WHAT IS BEING ASKED
Only a number is wanted here: the count of lines in the data below where the string "will" occurs.
= = = =
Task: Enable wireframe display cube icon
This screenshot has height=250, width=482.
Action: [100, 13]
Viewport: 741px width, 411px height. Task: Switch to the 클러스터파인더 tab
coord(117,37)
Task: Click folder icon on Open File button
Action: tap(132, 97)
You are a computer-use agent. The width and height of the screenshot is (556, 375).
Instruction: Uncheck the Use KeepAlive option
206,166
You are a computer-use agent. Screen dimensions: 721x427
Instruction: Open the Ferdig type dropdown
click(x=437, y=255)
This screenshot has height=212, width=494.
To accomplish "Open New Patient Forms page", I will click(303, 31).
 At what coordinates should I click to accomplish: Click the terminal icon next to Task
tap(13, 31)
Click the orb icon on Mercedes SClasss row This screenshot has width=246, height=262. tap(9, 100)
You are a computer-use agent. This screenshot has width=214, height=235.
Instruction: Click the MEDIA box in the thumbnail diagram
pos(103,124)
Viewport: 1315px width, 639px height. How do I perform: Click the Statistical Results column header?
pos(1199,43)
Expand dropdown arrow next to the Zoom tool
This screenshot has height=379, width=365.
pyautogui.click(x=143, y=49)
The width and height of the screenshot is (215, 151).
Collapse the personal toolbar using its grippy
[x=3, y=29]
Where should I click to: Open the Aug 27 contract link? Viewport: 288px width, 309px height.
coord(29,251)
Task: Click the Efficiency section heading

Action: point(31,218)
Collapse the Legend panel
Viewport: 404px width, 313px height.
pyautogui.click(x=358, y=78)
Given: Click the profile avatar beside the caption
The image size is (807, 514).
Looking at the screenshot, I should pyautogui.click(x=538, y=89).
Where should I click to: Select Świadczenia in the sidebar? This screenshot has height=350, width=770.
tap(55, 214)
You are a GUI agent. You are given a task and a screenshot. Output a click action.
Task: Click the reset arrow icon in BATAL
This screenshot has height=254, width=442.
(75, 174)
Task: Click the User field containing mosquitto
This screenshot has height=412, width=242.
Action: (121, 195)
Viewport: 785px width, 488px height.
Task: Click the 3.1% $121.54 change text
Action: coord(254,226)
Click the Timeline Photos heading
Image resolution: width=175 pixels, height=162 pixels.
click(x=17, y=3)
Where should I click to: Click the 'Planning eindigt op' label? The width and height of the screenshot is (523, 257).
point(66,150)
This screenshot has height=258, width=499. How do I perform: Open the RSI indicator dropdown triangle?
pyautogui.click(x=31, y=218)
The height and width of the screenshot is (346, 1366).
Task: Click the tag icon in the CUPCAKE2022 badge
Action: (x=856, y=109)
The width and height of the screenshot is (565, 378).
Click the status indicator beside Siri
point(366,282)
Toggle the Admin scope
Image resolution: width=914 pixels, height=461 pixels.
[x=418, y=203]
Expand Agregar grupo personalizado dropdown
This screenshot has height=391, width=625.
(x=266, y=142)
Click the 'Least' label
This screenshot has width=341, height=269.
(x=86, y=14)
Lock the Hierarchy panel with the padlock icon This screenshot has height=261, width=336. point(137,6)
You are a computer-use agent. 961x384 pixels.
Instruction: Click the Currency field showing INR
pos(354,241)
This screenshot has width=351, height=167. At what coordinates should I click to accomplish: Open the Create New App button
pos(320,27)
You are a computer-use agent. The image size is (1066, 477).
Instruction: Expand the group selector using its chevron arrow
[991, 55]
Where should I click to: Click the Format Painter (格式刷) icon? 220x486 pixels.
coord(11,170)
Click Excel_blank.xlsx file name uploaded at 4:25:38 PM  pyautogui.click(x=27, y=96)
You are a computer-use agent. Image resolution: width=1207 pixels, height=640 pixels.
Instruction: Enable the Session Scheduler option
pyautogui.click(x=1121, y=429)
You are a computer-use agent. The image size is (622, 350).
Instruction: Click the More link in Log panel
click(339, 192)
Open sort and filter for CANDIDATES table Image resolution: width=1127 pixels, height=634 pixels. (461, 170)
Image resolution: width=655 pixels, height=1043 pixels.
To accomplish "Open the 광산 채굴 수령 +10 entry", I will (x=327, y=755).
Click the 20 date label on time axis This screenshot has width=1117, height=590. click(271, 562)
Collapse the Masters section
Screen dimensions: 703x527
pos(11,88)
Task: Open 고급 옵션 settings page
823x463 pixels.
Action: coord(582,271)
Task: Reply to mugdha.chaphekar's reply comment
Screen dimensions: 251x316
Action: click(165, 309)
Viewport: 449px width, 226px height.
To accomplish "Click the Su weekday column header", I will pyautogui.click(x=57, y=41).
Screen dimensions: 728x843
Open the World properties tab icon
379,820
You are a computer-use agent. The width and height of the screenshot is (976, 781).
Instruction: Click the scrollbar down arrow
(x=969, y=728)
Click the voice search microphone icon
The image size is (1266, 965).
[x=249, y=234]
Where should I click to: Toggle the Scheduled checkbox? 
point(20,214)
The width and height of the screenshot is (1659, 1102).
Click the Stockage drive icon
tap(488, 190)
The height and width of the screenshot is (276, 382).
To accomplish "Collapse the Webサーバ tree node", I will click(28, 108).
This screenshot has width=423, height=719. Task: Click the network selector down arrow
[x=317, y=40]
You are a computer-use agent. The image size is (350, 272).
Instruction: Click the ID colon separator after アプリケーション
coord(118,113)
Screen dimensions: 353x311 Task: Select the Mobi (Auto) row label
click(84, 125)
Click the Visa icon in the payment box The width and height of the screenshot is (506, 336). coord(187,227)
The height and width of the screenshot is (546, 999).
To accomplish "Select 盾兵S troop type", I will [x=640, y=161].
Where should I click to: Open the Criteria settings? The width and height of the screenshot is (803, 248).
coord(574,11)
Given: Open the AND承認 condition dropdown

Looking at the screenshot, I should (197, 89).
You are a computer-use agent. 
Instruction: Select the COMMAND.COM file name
= = = =
ANSWER AREA
5